Copy the entries from the beginning through the line containing "I will 28,557.", inclusive, swapping every "icon" for "symbol" and leaving everything else unchanged.
* Start *
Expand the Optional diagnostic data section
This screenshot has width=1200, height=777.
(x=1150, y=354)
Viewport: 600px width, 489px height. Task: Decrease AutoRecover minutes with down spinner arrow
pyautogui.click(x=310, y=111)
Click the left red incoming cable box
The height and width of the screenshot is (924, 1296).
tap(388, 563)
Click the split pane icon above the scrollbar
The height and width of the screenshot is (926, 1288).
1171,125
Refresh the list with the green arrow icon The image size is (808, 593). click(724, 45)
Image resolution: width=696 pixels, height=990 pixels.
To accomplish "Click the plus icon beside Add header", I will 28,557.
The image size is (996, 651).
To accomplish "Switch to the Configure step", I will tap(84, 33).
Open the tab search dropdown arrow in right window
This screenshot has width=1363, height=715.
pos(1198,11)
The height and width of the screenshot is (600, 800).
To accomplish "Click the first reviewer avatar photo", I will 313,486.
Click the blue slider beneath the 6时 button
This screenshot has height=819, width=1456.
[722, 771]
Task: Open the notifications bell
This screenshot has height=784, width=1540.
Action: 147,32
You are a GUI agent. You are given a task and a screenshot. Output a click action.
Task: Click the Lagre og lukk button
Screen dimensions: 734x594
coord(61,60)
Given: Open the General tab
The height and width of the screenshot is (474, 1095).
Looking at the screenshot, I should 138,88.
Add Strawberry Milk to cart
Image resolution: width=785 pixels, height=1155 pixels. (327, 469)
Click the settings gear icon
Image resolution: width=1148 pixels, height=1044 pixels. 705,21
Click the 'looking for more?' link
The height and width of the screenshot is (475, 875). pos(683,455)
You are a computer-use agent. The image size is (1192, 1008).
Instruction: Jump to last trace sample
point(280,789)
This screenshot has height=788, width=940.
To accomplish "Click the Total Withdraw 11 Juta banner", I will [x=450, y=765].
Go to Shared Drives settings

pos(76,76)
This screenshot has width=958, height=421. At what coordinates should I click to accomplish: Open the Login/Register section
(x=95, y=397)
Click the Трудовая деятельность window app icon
* End *
* [Output]
Expand the Optional diagnostic data section
This screenshot has width=1200, height=777.
(x=1150, y=354)
Viewport: 600px width, 489px height. Task: Decrease AutoRecover minutes with down spinner arrow
pyautogui.click(x=310, y=111)
Click the left red incoming cable box
The height and width of the screenshot is (924, 1296).
tap(388, 563)
Click the split pane symbol above the scrollbar
The height and width of the screenshot is (926, 1288).
1171,125
Refresh the list with the green arrow symbol The image size is (808, 593). click(724, 45)
Image resolution: width=696 pixels, height=990 pixels.
To accomplish "Click the plus symbol beside Add header", I will 28,557.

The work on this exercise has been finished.